Quote “This is the most incredible thing you’ve ever made…“
Those were the very words uttered by my sweetheart this evening. Ever since I mentioned my last cookery lesson and the variety of things we learnt including this amazing method for Pork Belly he’s been putting his hand up since.
I’ve learnt the secret to a good Snap, Crackle & Pop, that’s crisp crackling, a firm snap and that pop when you bite into it!
I’ve picked up a few tips, both in class and from extracurricular reading from Heston Blumenthal at Home. The most interesting thing is whenever I’ve cooked Pork Belly in the past it’s usually been in a dry oven at a high heat. Actually in my class at school we’ve tried the Pork Belly at a low heat to start, with steam and at the latter stage, turned the heat right up to force that steam out. Hence the puff, the crackle and the pop!
Time: 1&1/2 hrs
1.4 kg approx of pork belly, this is plenty for two and also gives you some yummy fillings for sandwiches later in the week,
Salt (and loads of it)
Olive oil for the pan,
Mix of chopped veg, carrots, onion, celery etc (this is for the pork to rest on)
2 garlic cloves, chopped
2 birds eye chillies chopped
1.5 Tbsp of ginger chopped
2 Tbsp of Sugar, soy sauce, black vinegar
Freshly boiled water, stock or wine (your choice)

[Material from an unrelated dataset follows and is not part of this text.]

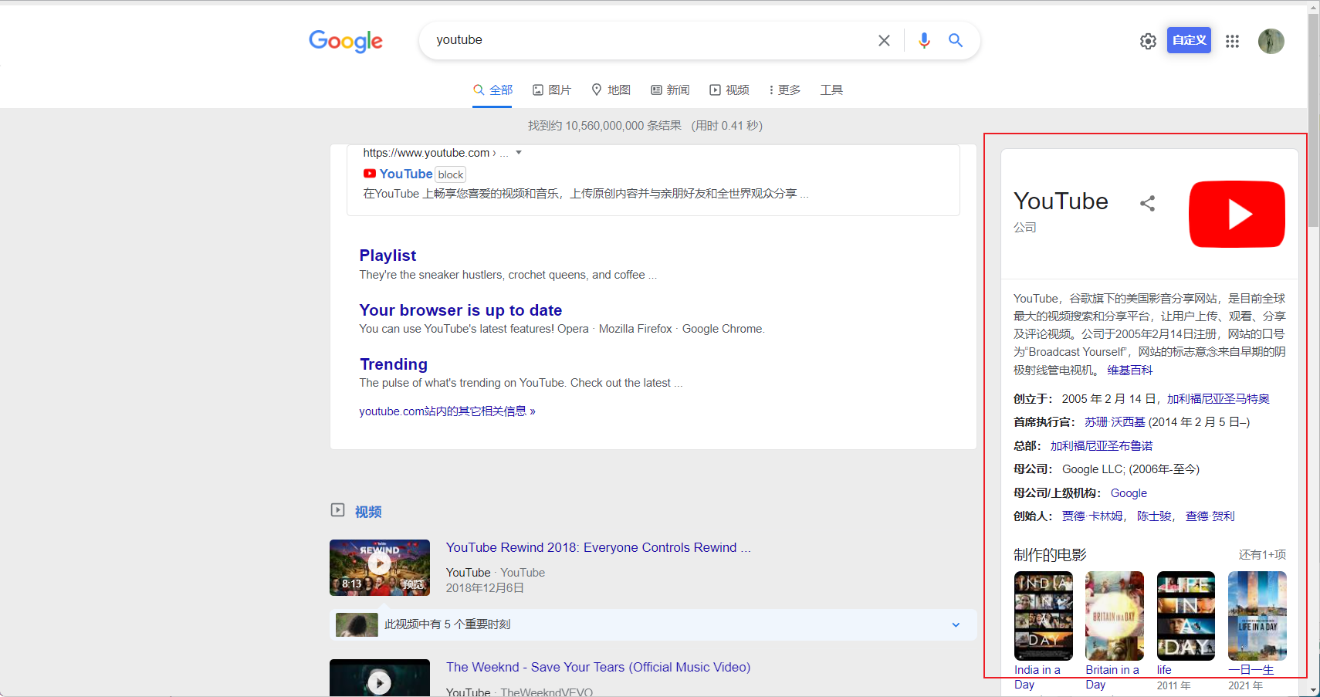Open the India in a Day movie thumbnail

You’ll need 1 frying pan, oven tray, mesh strainer, a pan for the bottom of the oven and a mixing jug.
Glaze: Combine all the ingredients in a pan and simmer over a low heat. Adjust the liquid accordingly until you reach a slick smooth syrupy consistency. Strain and serve the glaze hot beside the pork.
Pork Belly: Preheat your oven to 160 (320F) Place a large pan of steaming water into the bottom of the oven, you’ll need to fill it 1/4 of the way.

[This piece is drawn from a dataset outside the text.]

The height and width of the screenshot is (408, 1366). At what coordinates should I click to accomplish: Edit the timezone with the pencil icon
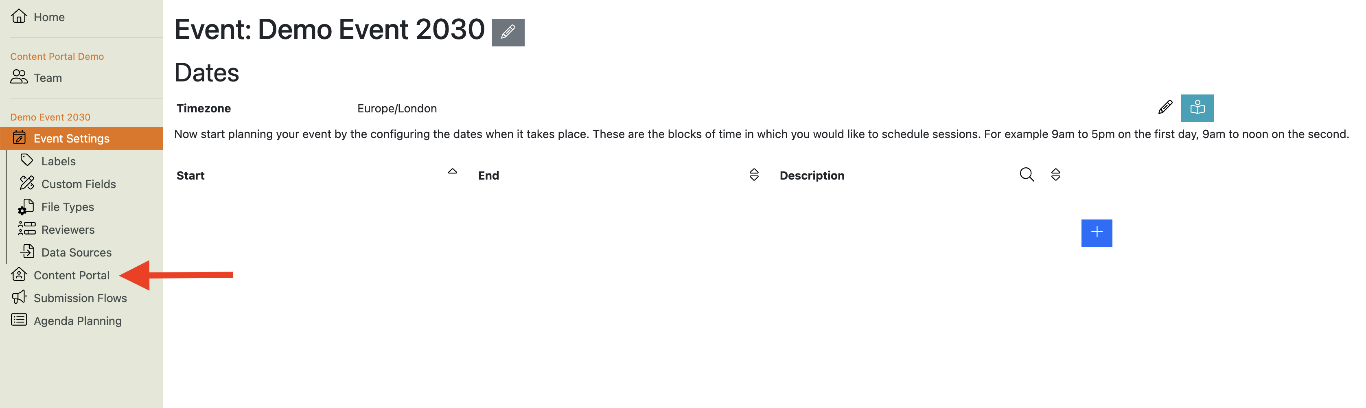point(1165,108)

Score the skin of the pork at intervals, every centimeter is ideal. Rub some salt into the cracks and take care to get right in. Place the pork belly, flesh side down into a hot pan with olive oil and brown to seal in those juices.

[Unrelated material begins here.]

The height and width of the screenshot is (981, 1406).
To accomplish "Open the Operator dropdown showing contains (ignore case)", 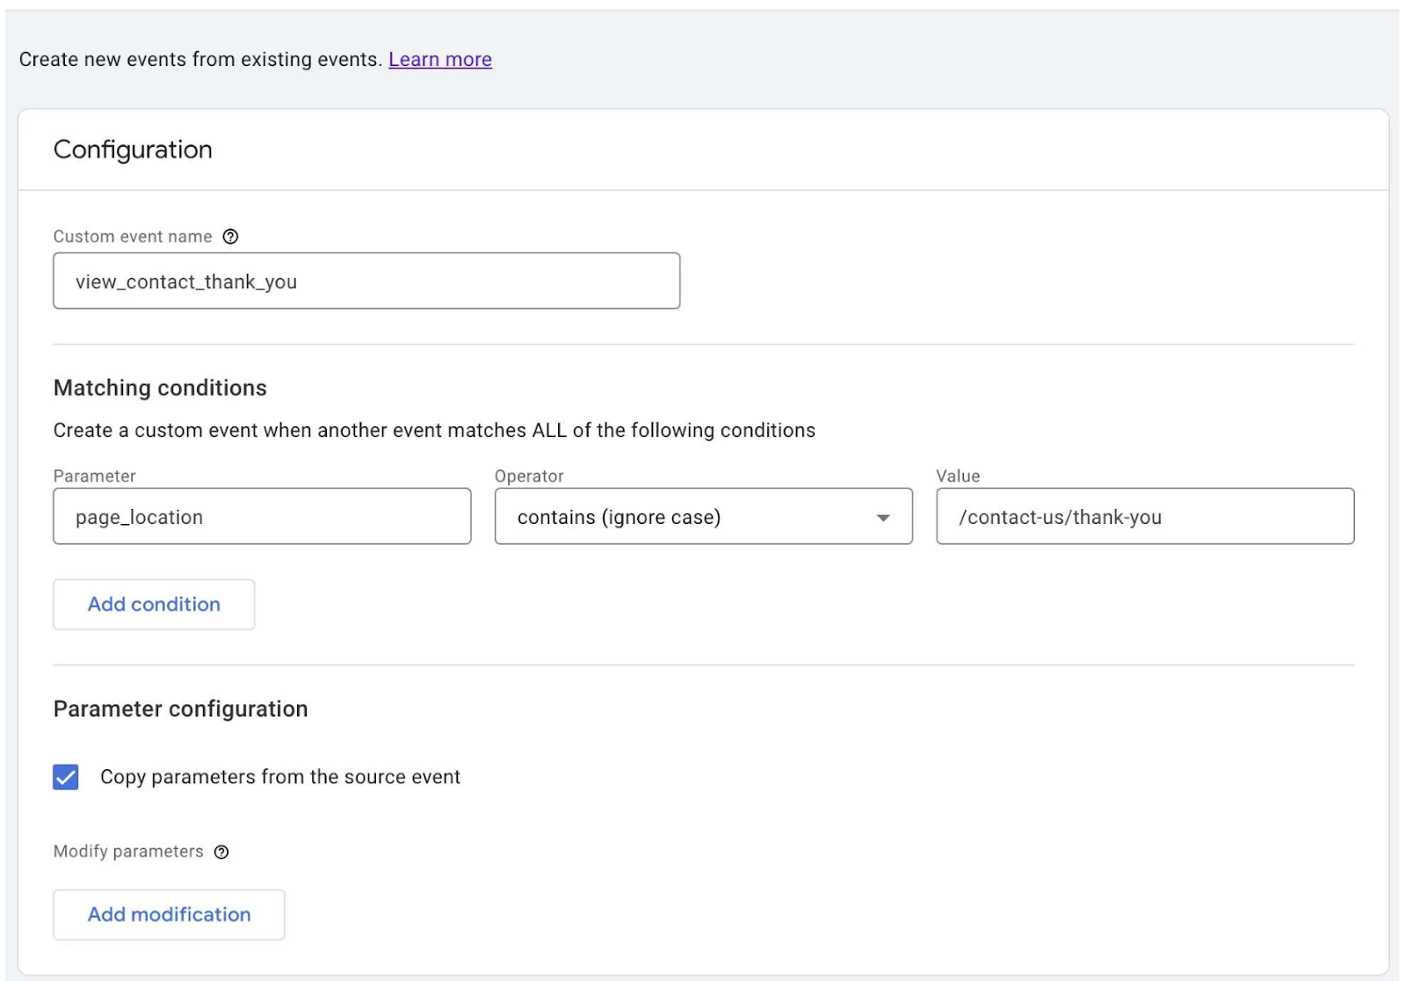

Scatter the oven tray with the mixed vegetables and place the pork with the skin side facing up, tuck the mixed vegetables under the pork to elevate the meat.
Bake in the preheated oven for 1hr. Check the tray mid way and turn to even up the browning if necessary. Also check the steam and if it’s all evaporated pour in a little more boiling water, (now’s a great time to start the glaze too)
After the 1st hour, crank the heat up to 180C (356F) and remove the pan of water. Bake at this high heat for 20 mins and turn the grill on for the last five minutes. It should force any last amount of moisture out of the skin by this stage and hopefully you’ll have a some nice puffy bubbles happening in that crackling…Voilá!